COMMENT OF THE DAY: YOU WOULD CRY TOO IF IT HAPPENED TO YOU “ALAIISEBY: pronounced ‘Alayzbee’. As Long As It’s In Someone Else’s Back Yard. This is the principle of land use in Houston. No one gives a crap that a builder/developer is going to do something that adversely affects a homeowner as long as it is in someone else’s back yard. Homeowners think that no zoning is great because their back yard is just fine. And when something happens to someone else’s back yard, it doesn’t matter.
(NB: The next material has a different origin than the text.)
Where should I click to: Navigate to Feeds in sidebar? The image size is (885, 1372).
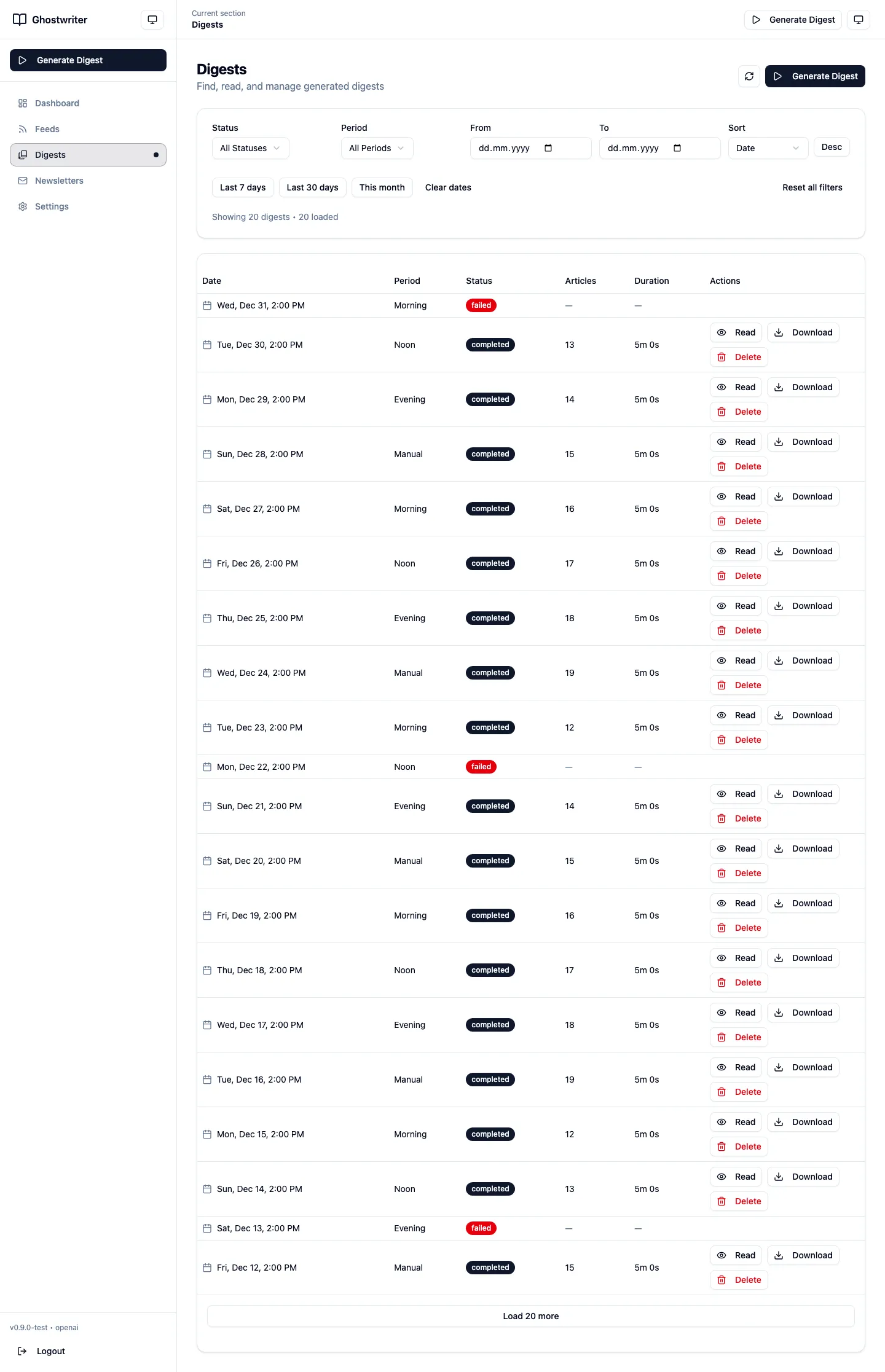point(47,129)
Thus, instead of coming together around attrocities like the Ashby High Rise and the Heights Walmart, homeowners cast scorn on those who are affected by bad land use decisions because it is someone else’s back yard and doesn’t matter. Let the West End take one for the team so people can [buy] bb guns at 3 am at Walmart. Southhampton should have to live next to a highrise because they make too much money and deserve a little taste of how much Houston sucks. Homeowners who do not live within the protective confines of deed restricted developments should come together and support some sort of land use restrictions in Houston. But they don’t because it doesn’t matter as long as it is in someone else’s back yard.” [ALAIISEBY, commenting on Riverside Terrace Assisted Living: Whatever It Is, You Should Be Against It]

12/07/10 2:25pm

Passed on to Swamplot: an “anonymous call-to-arms of sorts” distributed to the front doors of a few residents on the Hwy. 288 edge of Riverside Terrace. A reader who received the crooked yellow flyer complaining about the encroachment of businesses into the area tells Swamplot “I would find it hilarious if it didn’t make me so angry.” Our tipster notes in the author of the double-sided note an apparent “disjunction between the things that irritate them (‘Speed Racers’ and ‘sexual deviants’) and the alleged causes (businesses, like Denny’s).”:

I don’t even know how to respond – I thought about creating another flyer, actually using my name, and systematically debunking each of their complaints, but that would probably just get my house egged.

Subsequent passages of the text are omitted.